L’ancien vice-président du Zimbabwe a officiellement été investi président, vendredi à Harare, afin d’assurer la transition après 37 ans de règne de Robert Mugabe. Il hérite d’un pays ruiné et avide de réformes.
Après 37 ans sous la coupe de l’autoritaire Robert Mugabe, le Zimbabwe a mis vendredi 24 novembre un point final à son règne avec l’investiture de son successeur, Emmerson Mnangagwa.
L’ancien vice-président de 75 ans avait été désigné pour devenir le nouveau chef de l’État par le parti au pouvoir, la Zanu-PF. Il prend les rênes d’un pays ruiné, trois jours après la démission historique du plus vieux dirigeant en exercice de la planète, 93 ans, poussé vers la sortie par son armée, son parti et la rue.
« Moi, Emmerson Dambudzo Mnangagwa, jure qu’en tant que président de la République du Zimbabwe je serai loyal à la République du Zimbabwe et obéirai, soutiendrai et défendrai la Constitution et les lois du Zimbabwe, » a-t-il prêté serment devant plusieurs dizaines de milliers de personnes dans le plus grand stade de la capitale, Harare, le National Sports Stadium.
Robert Mugabe était absent de la cérémonie, selon l’envoyée spéciale de France 24 à Harare, Caroline Dumay. Précisant qu’il ne sera pas inquiété et bénéficiera d’une « retraite confortable », elle ajoute néanmoins que le sort de l’ancienne Première dame, Grace Mugabe, est toujours incertain.

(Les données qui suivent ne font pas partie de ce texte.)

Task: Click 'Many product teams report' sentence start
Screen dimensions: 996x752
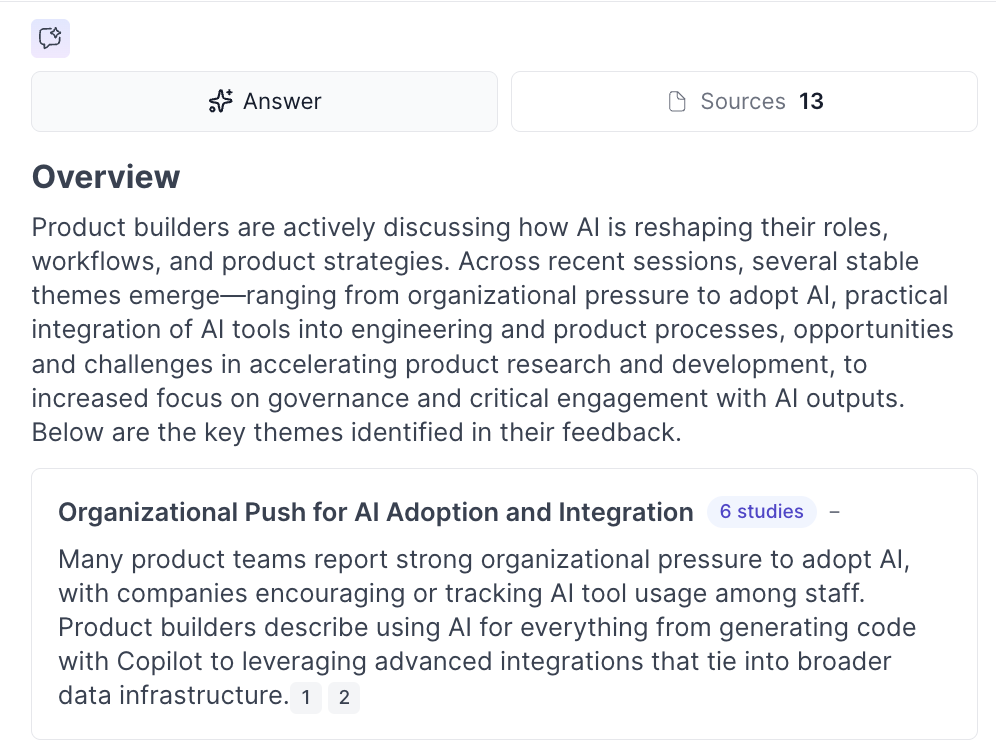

L’Afrique du Sud et la Grande-Bretagne absents
En 1980, c’est un autre stade de la capitale qui avait accueilli la cérémonie d’indépendance du Zimbabwe, en présence bien sûr de Robert Mugabe, mais aussi du chanteur Bob Marley, du Prince Charles et d’une dizaine de chefs d’État.
Cette fois, aucun membre de la famille royale britannique n’a fait le déplacement. L’ancienne puissance coloniale sera représentée par son secrétaire d’État chargé du Développement, Rory Stewart. Même le président sud-africain, Jacob Zuma, a décliné l’invitation du pays voisin, au motif qu’il reçoit au même moment son homologue angolais Joao Lourenco. À la place, il a dépêché son ministre des Communications, mais a félicité le nouveau président, déclarant qu’il « espère que [Mnangagwa] guidera le Zimbabwe vers une période de transition », selon Reuters.

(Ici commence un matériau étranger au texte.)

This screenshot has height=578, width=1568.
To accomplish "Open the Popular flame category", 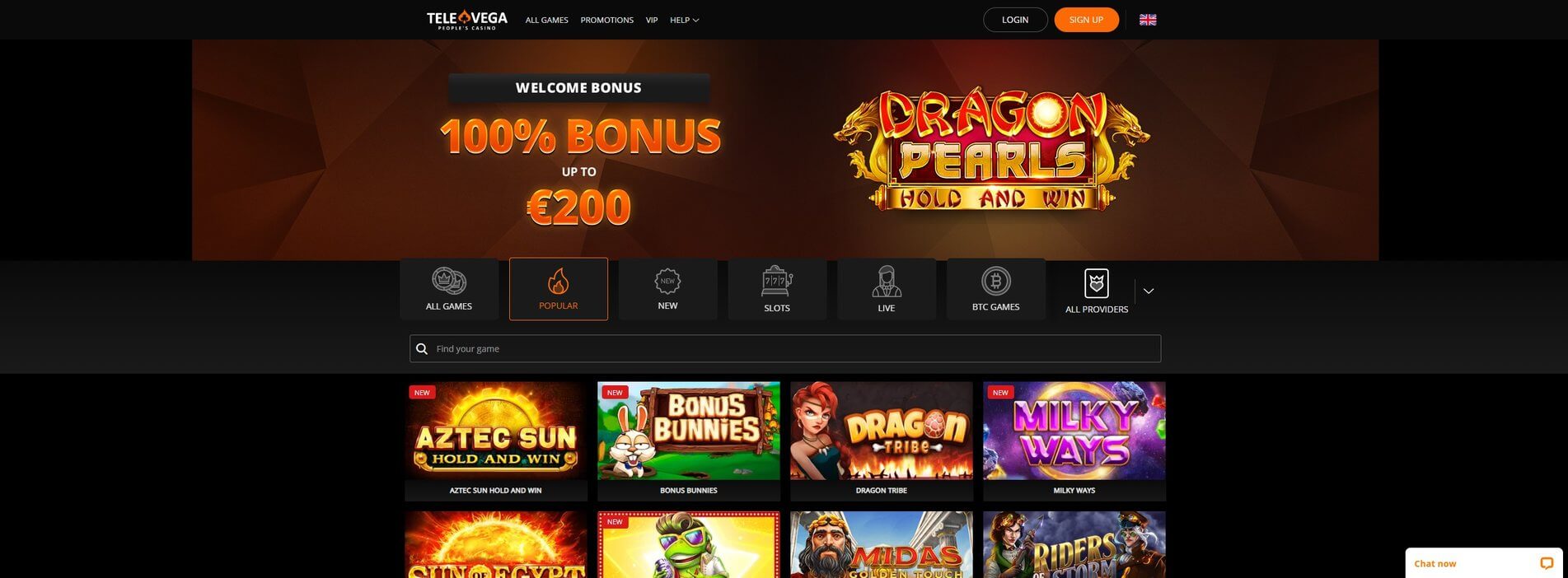I will click(x=559, y=289).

Le président du Botswana, Seretse Ian Khama, celui du Mozambique, Filipe Nyusi, et le vice-président namibien Nickey Iyambo étaient en revanche présents lors de l’investiture.
Espoir de jours meilleurs
Les Zimbabwéens, épuisés par un chômage de masse, une crise des liquidités et la répression de toute contestation, ont acclamé l’annonce de la démission de Robert Mugabe et espèrent des jours meilleurs. Dans son premier discours depuis le début de la crise, Emmerson Mnangagwa a promis de s’atteler rapidement à la tâche. « Nous voulons relancer notre économie, nous voulons des emplois », a-t-il lancé devant ses partisans, sans détailler son programme.
Son profil tempère toutefois les enthousiasmes. Emmerson Mnangagwa, 75 ans, un fidèle parmi les fidèles du régime, a longtemps exécuté sans sourciller la politique répressive de l’ancien président. « Des dizaines de milliers de personnes ont été torturées, ont disparu ou ont été tuées » sous l’ère Mugabe, selon Amnesty International.

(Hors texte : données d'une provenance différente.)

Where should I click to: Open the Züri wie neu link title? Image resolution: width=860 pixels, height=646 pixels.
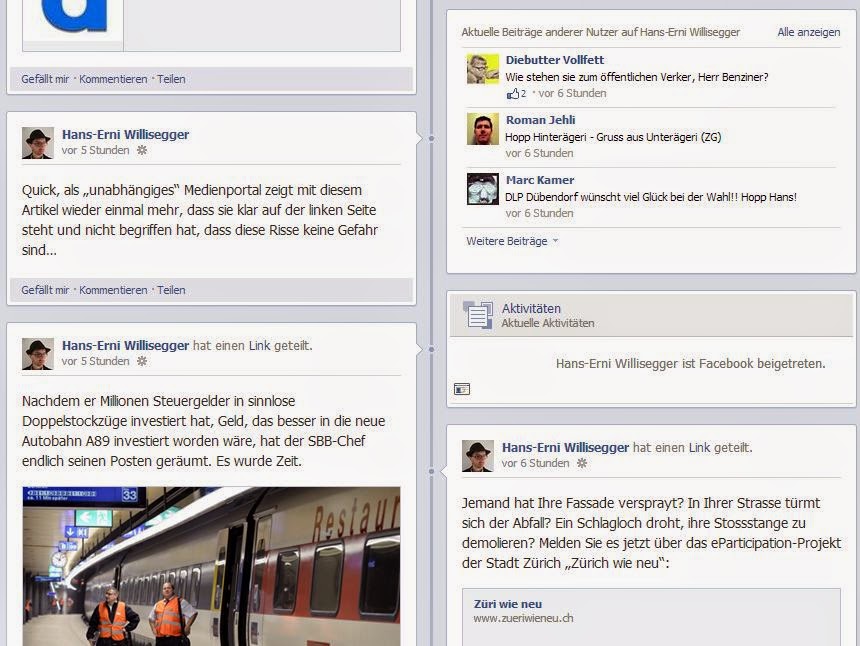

Soucieux de rassurer, celui que les Zimbabwéens surnomment « le crocodile » a pour l’instant montré un visage souriant, promettant d’être le « serviteur du peuple ».
Dans l’opposition, le Mouvement pour le changement démocratique (MDC) a affiché sa préférence pour la mise en place d’un gouvernement d’union nationale jusqu’aux élections prévues en 2018, mais a assuré qu’aucune discussion n’était engagée. Son chef, Morgan Tsvangirai, s’est montré jeudi, dans un entretien avec l’AFP, très magnanime envers le président Mugabe, assurant que les Zimbabwéens ressentaient « des émotions conflictuelles pour ce héros, qui est aussi une brute ».